他の理由で顧問にわだかまりを抱いていたこともあって、一人を除いて、「ラグビー部ヤメ。明日帰ろう」といい出した。その上、信介は「麻雀やったら、体力が回復するんだよ」と訳のわからないこともほざいていた。
翌朝、冷静さをとりもどした麻雀野郎たちは、何ごともなかったかのように練習に参加した。が、練習が終わると信介は危ない行動に出た。顧問が近くにいるにもかかわらず、ロビーのゲーム麻雀をやりだしたのだ。そこまでくると、ただの強がりにしか見えなかった、と共犯者。
麻雀をやらないキャプテンの奥原慎平はそのことに怒った。その日練習試合が組まれていたからだ。

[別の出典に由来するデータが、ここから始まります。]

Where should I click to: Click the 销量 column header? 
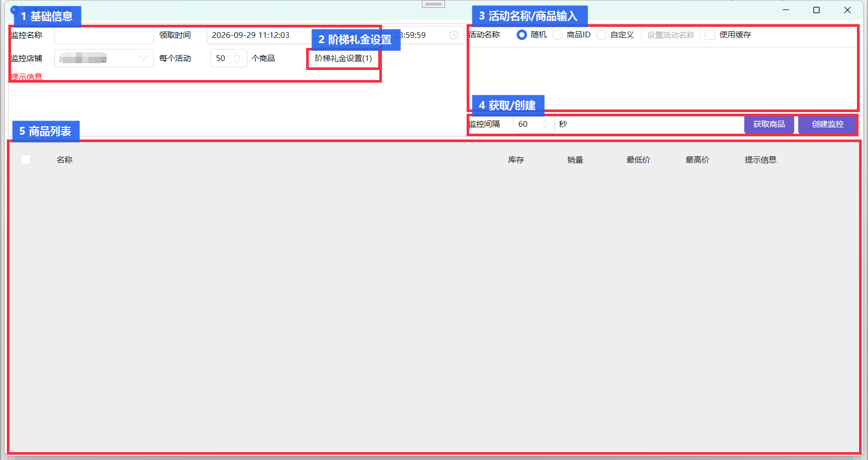tap(575, 160)
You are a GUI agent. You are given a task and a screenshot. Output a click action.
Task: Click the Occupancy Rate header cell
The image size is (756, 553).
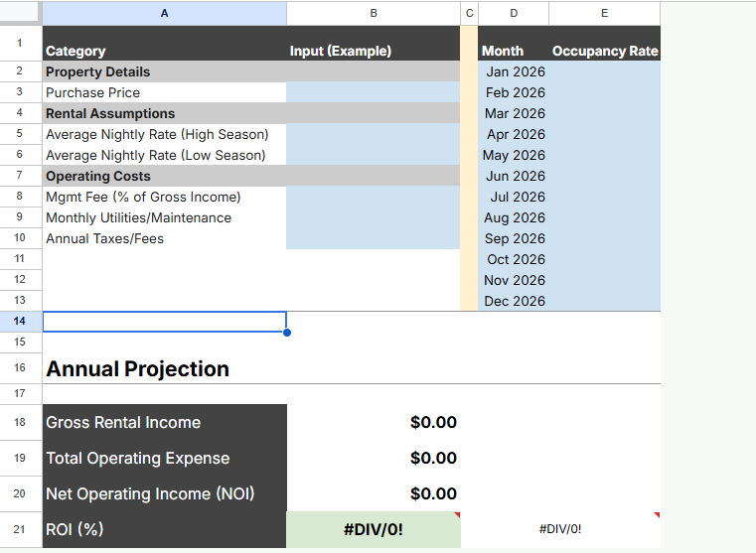coord(604,51)
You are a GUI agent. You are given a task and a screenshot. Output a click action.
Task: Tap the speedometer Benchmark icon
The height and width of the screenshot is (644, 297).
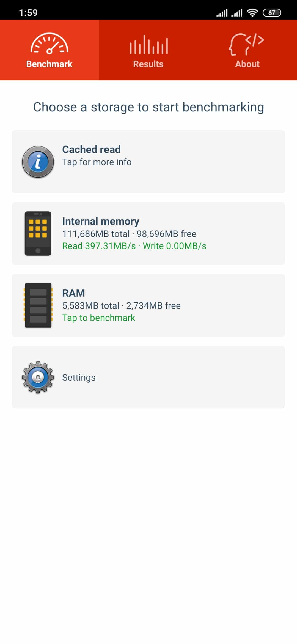(49, 43)
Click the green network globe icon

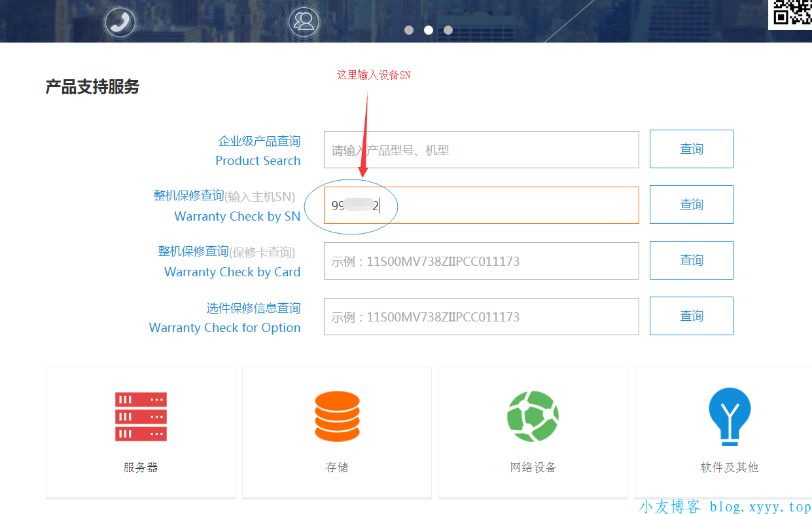[x=533, y=416]
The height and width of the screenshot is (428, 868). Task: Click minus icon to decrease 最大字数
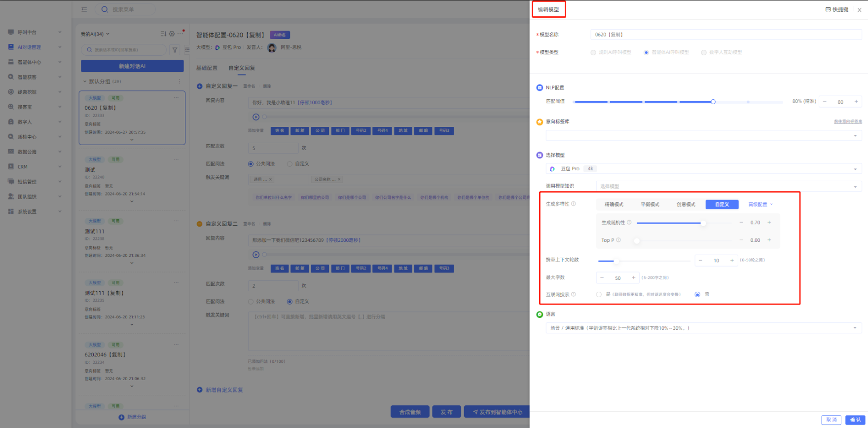[602, 278]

「彼らが麻雀をやっていて、顧問に見つかったから、こっちから『お前ら、今日はなしな』という感じでいった。公式戦ではなくて練習試合でしたけど、勝てそうな試合を落としたのが、おれには気に食わなかったです。ごついやつばっか、出場停止だったから」
当たりの強いフランカー
二〇〇〇年二月六日、麻布高校ラグビー部は僅差であったが、都立東高校に勝って、久しぶりに勝利の味をかみしめた。